After 25 years in technology leadership, I’ve witnessed hiring practices evolve from whiteboard algorithms to LeetCode marathons. While I haven’t been actively hiring lately, the conversations I’m having with fellow CTOs and the rapid advancement of AI tools are making one thing crystal clear - the traditional technical interview has become obsolete.
Consider this scenario: a junior developer uses Claude to solve a complex database optimization problem in minutes—the same problem that would have challenged senior engineers just two years ago. When AI can handle tasks we’ve traditionally used to evaluate technical competency, we need to seriously question what we’re actually measuring.
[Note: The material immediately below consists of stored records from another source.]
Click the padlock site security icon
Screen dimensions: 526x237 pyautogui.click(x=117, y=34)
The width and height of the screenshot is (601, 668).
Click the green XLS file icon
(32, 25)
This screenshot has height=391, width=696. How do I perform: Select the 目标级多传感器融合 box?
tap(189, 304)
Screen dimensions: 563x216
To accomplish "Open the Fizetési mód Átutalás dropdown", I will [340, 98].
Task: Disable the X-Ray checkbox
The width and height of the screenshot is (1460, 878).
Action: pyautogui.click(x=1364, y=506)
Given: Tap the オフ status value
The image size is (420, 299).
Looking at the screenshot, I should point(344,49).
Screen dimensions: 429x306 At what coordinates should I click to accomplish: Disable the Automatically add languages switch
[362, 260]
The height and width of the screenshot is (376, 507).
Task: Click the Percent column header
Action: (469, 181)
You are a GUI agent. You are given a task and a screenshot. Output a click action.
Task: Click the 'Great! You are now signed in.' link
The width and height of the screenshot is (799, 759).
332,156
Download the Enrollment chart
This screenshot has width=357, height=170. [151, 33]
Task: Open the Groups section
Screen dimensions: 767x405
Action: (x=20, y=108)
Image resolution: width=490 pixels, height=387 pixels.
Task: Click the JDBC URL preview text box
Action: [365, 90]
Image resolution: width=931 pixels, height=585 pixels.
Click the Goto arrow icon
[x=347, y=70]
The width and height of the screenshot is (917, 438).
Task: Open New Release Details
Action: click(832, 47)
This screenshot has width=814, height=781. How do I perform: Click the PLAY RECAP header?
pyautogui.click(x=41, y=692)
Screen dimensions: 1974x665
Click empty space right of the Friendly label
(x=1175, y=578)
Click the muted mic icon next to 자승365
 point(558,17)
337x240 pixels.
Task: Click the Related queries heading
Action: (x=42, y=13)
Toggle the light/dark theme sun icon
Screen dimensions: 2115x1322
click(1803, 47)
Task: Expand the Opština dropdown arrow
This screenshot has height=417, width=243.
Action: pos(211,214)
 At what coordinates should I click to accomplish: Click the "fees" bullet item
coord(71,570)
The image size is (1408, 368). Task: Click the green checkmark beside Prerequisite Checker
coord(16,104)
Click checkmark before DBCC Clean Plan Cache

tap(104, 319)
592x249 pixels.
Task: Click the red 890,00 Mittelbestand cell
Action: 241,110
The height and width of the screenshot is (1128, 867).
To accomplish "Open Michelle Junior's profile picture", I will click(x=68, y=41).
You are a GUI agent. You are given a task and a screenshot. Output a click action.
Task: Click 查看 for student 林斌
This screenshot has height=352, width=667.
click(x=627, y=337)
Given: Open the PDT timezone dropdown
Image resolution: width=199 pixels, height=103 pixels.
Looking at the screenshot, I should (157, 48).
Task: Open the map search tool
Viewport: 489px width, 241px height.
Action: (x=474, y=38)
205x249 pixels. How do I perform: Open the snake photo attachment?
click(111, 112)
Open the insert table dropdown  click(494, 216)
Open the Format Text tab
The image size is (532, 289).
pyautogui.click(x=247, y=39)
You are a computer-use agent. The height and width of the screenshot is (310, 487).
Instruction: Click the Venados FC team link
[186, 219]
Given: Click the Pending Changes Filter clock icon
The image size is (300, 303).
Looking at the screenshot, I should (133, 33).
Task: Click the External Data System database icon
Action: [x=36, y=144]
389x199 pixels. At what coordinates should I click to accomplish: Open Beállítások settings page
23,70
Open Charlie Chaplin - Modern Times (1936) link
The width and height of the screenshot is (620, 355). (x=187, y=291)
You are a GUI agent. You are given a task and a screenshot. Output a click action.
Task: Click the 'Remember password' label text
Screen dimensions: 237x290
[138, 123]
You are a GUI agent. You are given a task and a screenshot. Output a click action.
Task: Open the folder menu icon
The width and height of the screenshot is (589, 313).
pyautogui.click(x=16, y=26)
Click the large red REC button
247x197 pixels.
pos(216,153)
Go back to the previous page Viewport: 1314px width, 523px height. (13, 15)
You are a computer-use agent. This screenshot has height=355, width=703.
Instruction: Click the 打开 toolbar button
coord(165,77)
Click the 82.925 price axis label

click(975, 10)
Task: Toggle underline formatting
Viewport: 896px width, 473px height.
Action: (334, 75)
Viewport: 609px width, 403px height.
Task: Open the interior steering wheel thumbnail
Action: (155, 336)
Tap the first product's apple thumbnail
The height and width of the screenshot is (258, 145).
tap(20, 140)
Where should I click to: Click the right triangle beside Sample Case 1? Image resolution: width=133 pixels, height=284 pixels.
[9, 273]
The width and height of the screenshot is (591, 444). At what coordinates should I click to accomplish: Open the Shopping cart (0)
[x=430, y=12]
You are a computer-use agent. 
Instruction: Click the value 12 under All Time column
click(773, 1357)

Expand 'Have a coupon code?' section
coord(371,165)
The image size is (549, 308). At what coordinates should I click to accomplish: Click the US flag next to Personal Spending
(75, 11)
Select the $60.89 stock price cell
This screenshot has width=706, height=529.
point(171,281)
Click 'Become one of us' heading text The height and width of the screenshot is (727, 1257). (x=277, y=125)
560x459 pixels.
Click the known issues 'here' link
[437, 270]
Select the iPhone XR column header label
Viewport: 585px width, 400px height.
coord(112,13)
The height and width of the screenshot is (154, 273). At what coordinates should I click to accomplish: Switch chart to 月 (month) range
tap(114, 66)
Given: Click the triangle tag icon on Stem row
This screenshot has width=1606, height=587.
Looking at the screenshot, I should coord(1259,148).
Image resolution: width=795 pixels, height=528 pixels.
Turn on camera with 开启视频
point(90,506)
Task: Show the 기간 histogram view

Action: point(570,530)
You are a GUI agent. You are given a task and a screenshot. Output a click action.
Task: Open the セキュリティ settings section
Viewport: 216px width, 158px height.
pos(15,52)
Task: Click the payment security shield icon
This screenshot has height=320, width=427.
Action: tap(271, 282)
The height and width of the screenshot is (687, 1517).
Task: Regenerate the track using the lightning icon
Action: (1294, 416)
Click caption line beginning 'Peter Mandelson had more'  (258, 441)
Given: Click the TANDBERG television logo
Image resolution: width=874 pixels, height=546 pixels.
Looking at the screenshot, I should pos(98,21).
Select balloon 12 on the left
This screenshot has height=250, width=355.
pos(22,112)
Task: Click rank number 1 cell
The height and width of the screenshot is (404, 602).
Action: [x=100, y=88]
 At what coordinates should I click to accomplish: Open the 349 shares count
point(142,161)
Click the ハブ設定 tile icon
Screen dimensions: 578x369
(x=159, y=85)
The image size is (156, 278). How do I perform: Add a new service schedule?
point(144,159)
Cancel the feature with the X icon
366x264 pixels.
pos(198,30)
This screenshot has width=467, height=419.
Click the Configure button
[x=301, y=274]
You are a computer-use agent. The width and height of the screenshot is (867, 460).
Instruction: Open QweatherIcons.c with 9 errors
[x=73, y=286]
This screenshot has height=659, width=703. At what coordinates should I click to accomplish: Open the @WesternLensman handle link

The uncomfortable truth is that our industry has relied on coding challenges because they’re convenient. They’re easy to standardize, simple to score, and give us the illusion of objectivity. Ask someone to reverse a binary tree, verify they remember the syntax, and call it rigorous evaluation. But when GitHub Copilot writes cleaner code than many experienced developers, this approach feels increasingly irrelevant.
From my discussions with other technology leaders, the most successful teams are shifting their focus entirely. Instead of “implement a hash table,” they’re exploring how candidates approach building features when requirements are unclear and stakeholders disagree. Rather than algorithm trivia, they’re discussing how someone handles technical debt or mentors team members. The insights from these conversations reveal far more about a candidate’s potential contribution.
The engineers who will thrive in our AI-augmented world aren’t necessarily those who can code fizzbuzz from memory. They’re the ones who can deconstruct complex problems, translate technical concepts for business stakeholders, and collaborate effectively when everyone’s working with AI assistance. They understand when to trust AI suggestions and when to apply critical thinking to question them.
This transformation is already happening in development teams everywhere. The most effective engineers now spend less time writing boilerplate and more time on architectural decisions, code reviews, and cross-functional collaboration. The role is becoming more strategic and inherently human. Yet our hiring practices continue optimizing for individual coding speed over team dynamics and strategic thinking.
The path forward involves collaborative evaluation sessions where candidates work alongside existing team members on real problems the organization faces. This approach reveals how they ask questions, process feedback, and adapt when initial approaches fall short. It simulates the actual reality of modern development—constant context-switching between AI tools, legacy systems, and evolving stakeholder needs.
The resistance to this evolution echoes past industry shifts. When we moved from waterfall to agile methodologies, senior engineers worried about lowering standards and developers becoming too dependent on external resources. The pattern feels familiar. Developers have always built upon existing solutions. AI simply accelerates and democratizes this process.
The most valuable team members aren’t those who excel at coding challenges in isolation. They’re individuals who demonstrate genuine curiosity about problem domains, ask insightful questions about technical constraints, and show they can contribute effectively in collaborative, AI-enhanced environments.
We must stop conflating memorized syntax with engineering competence. The future belongs to developers who think strategically, communicate with clarity, and leverage AI as a force multiplier rather than viewing it as a threat. Our hiring practices need this fundamental shift before we miss the talent that will actually drive innovation forward.